With funding from Katherine McCormick, a wealthy widow and dedicated feminist, Pincus had also begun developing and testing a synthetic hormone and found that it could suppress ovulation in animals. A gynecologist named John Rock then began testing the hormone on women. In 1956, the United States Food and Drug Administration (FDA) approved the hormone pills for menstrual disorders, such as irregular periods or PMS. Promoting birth control was still illegal in many states, but as TIME winkingly noted in 2010, the late ’50s tellingly saw “a sudden epidemic of menstrual irregularity among women across the U.S.”

Then came the landmark date, marking the biggest change to America’s contraceptive potential in history. On May 9, 1960, the FDA approved Enovid, an oral contraceptive pill released by G.D. Searle and Company. By 1965, almost 6.5 million American women were on “The Pill,” the oral contraceptive’s enduring vague nickname, which is thought to have stemmed from women requesting it from their doctors as discreetly as possible. That same year, the Supreme Court struck down state laws that prohibited contraception use, though only for married couples. (Unmarried people were out of luck until 1972, when birth control was deemed legal for all.)

Even by 1966 the Pill’s effects were apparent. That year, TIME wrote, “No previous medical phenomenon has ever quite matched the headlong U.S. rush to use the oral contraceptives now universally known as ‘the pills.’” Indeed, by the time 1973 rolled around, a whopping 70% of married women between the ages of 15 and 44 were using some form of contraception.

The Pill was an international revolution as well. In 1967, TIME reported that despite the Pill’s necessarily strict routine, uneducated women could still manage: “[The] latest reports show that illiterate women who can’t count can still take their pills on schedule. In Pakistan, Denver’s Dr. John C. Cobb got dozens of them to do it, simply by starting them on the night of the new moon. In semiliterate Taiwan, where IUDs have won wide acceptance, more and more women are switching to the pills. The number of users outside the U.S. is about 5,000,000, and the figure is rising.”

Not that the Pill was without critics. The fact that its rise coincided with second-wave feminism and the sexual revolution meant that many people pointed to the contraceptive as the trigger that changed society. (Many researchers have pointed out that cultural views on sexuality and women’s roles were shifting well before the Pill was introduced.) Some African-American leaders were especially critical of the Pill, claiming that it was being peddled in their community for the purpose of a “black genocide.” But nothing stopped the Pill from catching on.
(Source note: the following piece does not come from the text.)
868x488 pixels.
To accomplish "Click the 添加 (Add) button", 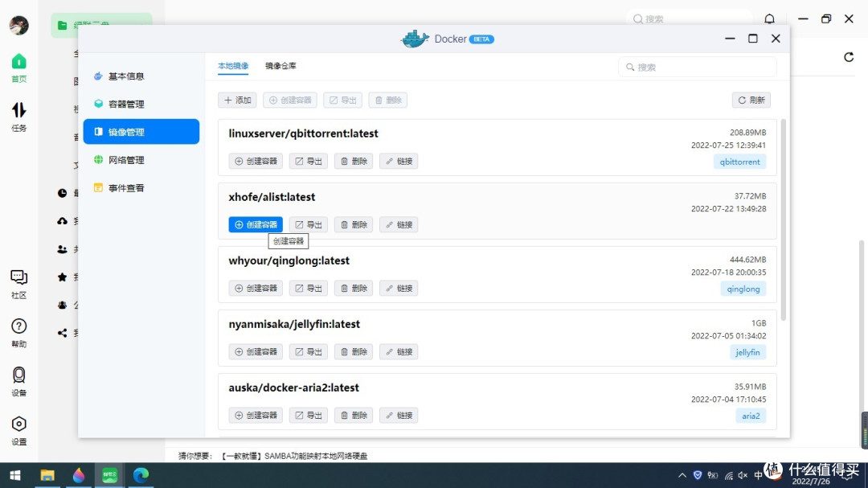I will (236, 100).
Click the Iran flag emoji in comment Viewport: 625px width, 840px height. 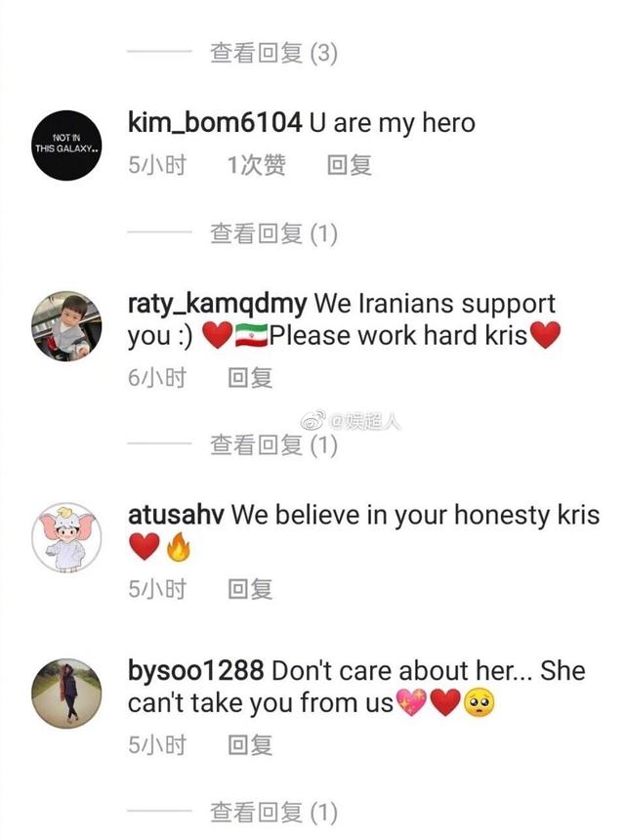tap(251, 335)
Today, more than 100 million women around the world use the Pill in order to prevent pregnancy. And that’s not counting the women using other safe and effective forms of birth control, from DepoProvera and the NuvaRing to the contraception patch and the intrauterine device (IUD), which is considered by many health care experts to be one of the best forms of birth control available.

The Future of Birth Control

Yet access to safe and effective birth control still isn’t a universal privilege. A report from the Guttmacher Institute in 2012 found that around 222 million women in developing countries want to use birth control but aren’t currently able to access modern contraceptives.

Even in the U.S., there has been a political push to restrict access. The rise of “conscience clauses” has also meant that hospital employees, pharmacists and employers with religious views on birth control can refuse to fill prescriptions or cover employees’ coverage for contraception.

History — both ancient and more recent — has shown that women (and men) will risk their lives or reputations for effective birth control. Restricted access to contraceptives doesn’t necessarily mean that women won’t be able to prevent pregnancies, but, like the ancient Egyptians and Chinese, they just might resort to methods that could be harmful. That hasn’t changed, but thanks to the dogged determination of activists, such as Sanger, and the pioneering research by scientists and physicians, such as Djerassi, that level of risk seems like the most preventable thing of all.